** Records for the exercise follows **
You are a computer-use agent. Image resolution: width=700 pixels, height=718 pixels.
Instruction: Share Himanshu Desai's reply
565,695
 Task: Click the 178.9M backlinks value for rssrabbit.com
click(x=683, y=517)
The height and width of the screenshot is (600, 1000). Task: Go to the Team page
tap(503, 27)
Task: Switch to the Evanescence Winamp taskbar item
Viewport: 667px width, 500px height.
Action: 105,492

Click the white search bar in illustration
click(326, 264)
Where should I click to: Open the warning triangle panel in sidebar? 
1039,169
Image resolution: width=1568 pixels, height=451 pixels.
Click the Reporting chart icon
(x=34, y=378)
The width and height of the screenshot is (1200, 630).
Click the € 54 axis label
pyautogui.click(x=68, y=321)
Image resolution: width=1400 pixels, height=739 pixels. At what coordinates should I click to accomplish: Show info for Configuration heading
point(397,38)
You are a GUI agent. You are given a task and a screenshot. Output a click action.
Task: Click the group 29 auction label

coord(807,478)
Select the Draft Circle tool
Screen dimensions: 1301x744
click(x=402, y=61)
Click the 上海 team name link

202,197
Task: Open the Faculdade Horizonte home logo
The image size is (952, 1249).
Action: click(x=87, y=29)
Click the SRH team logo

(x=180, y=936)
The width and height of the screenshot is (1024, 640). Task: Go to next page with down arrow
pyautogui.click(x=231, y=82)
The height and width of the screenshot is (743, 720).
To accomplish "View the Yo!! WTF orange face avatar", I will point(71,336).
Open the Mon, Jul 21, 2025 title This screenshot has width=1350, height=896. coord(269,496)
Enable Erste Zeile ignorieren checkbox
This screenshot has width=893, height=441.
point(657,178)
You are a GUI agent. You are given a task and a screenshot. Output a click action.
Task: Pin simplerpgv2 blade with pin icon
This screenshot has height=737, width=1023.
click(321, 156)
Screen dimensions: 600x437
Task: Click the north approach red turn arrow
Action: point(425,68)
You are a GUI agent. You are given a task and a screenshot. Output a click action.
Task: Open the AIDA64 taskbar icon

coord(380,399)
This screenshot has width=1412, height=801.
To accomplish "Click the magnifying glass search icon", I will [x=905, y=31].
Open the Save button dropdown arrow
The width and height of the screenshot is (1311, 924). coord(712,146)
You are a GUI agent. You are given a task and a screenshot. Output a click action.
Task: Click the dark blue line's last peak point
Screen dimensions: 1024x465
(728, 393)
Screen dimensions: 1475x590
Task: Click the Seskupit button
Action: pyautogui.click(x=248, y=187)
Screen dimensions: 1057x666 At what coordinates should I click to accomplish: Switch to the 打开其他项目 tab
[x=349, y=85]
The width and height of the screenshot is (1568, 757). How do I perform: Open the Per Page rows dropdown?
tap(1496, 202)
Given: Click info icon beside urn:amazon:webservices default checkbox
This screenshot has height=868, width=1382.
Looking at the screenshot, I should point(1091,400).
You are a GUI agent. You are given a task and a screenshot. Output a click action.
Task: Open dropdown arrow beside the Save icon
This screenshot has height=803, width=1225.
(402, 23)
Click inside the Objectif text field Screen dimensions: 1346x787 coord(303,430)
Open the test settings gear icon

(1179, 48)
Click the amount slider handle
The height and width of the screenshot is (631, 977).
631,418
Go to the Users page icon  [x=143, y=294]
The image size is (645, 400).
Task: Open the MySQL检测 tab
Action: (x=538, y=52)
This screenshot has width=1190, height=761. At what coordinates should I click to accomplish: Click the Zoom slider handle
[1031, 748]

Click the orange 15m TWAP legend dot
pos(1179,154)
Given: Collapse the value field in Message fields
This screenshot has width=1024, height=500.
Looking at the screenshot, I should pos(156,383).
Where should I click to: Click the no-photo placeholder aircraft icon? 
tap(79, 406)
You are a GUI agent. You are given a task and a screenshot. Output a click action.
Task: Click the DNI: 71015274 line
** End of Records for the exercise **
[What to do]: Write out every entry word for word.

[Solution for this exercise]:
You are a computer-use agent. Image resolution: width=700 pixels, height=718 pixels.
Instruction: Share Himanshu Desai's reply
565,695
 Task: Click the 178.9M backlinks value for rssrabbit.com
click(x=683, y=517)
The height and width of the screenshot is (600, 1000). Task: Go to the Team page
tap(503, 27)
Task: Switch to the Evanescence Winamp taskbar item
Viewport: 667px width, 500px height.
Action: 105,492

Click the white search bar in illustration
click(326, 264)
Where should I click to: Open the warning triangle panel in sidebar? 
1039,169
Image resolution: width=1568 pixels, height=451 pixels.
Click the Reporting chart icon
(x=34, y=378)
The width and height of the screenshot is (1200, 630).
Click the € 54 axis label
pyautogui.click(x=68, y=321)
Image resolution: width=1400 pixels, height=739 pixels. At what coordinates should I click to accomplish: Show info for Configuration heading
point(397,38)
You are a GUI agent. You are given a task and a screenshot. Output a click action.
Task: Click the group 29 auction label

coord(807,478)
Select the Draft Circle tool
Screen dimensions: 1301x744
click(x=402, y=61)
Click the 上海 team name link

202,197
Task: Open the Faculdade Horizonte home logo
The image size is (952, 1249).
Action: click(x=87, y=29)
Click the SRH team logo

(x=180, y=936)
The width and height of the screenshot is (1024, 640). Task: Go to next page with down arrow
pyautogui.click(x=231, y=82)
The height and width of the screenshot is (743, 720).
To accomplish "View the Yo!! WTF orange face avatar", I will point(71,336).
Open the Mon, Jul 21, 2025 title This screenshot has width=1350, height=896. coord(269,496)
Enable Erste Zeile ignorieren checkbox
This screenshot has width=893, height=441.
point(657,178)
You are a GUI agent. You are given a task and a screenshot. Output a click action.
Task: Pin simplerpgv2 blade with pin icon
This screenshot has height=737, width=1023.
click(321, 156)
Screen dimensions: 600x437
Task: Click the north approach red turn arrow
Action: point(425,68)
You are a GUI agent. You are given a task and a screenshot. Output a click action.
Task: Open the AIDA64 taskbar icon

coord(380,399)
This screenshot has width=1412, height=801.
To accomplish "Click the magnifying glass search icon", I will [x=905, y=31].
Open the Save button dropdown arrow
The width and height of the screenshot is (1311, 924). coord(712,146)
You are a GUI agent. You are given a task and a screenshot. Output a click action.
Task: Click the dark blue line's last peak point
Screen dimensions: 1024x465
(728, 393)
Screen dimensions: 1475x590
Task: Click the Seskupit button
Action: pyautogui.click(x=248, y=187)
Screen dimensions: 1057x666 At what coordinates should I click to accomplish: Switch to the 打开其他项目 tab
[x=349, y=85]
The width and height of the screenshot is (1568, 757). How do I perform: Open the Per Page rows dropdown?
tap(1496, 202)
Given: Click info icon beside urn:amazon:webservices default checkbox
This screenshot has height=868, width=1382.
Looking at the screenshot, I should point(1091,400).
You are a GUI agent. You are given a task and a screenshot. Output a click action.
Task: Open dropdown arrow beside the Save icon
This screenshot has height=803, width=1225.
(402, 23)
Click inside the Objectif text field Screen dimensions: 1346x787 coord(303,430)
Open the test settings gear icon

(1179, 48)
Click the amount slider handle
The height and width of the screenshot is (631, 977).
631,418
Go to the Users page icon  [x=143, y=294]
The image size is (645, 400).
Task: Open the MySQL检测 tab
Action: (x=538, y=52)
This screenshot has width=1190, height=761. At what coordinates should I click to accomplish: Click the Zoom slider handle
[1031, 748]

Click the orange 15m TWAP legend dot
pos(1179,154)
Given: Collapse the value field in Message fields
This screenshot has width=1024, height=500.
Looking at the screenshot, I should pos(156,383).
Where should I click to: Click the no-photo placeholder aircraft icon? 
tap(79, 406)
You are a GUI agent. You are given a task and a screenshot. Output a click action.
Task: Click the DNI: 71015274 line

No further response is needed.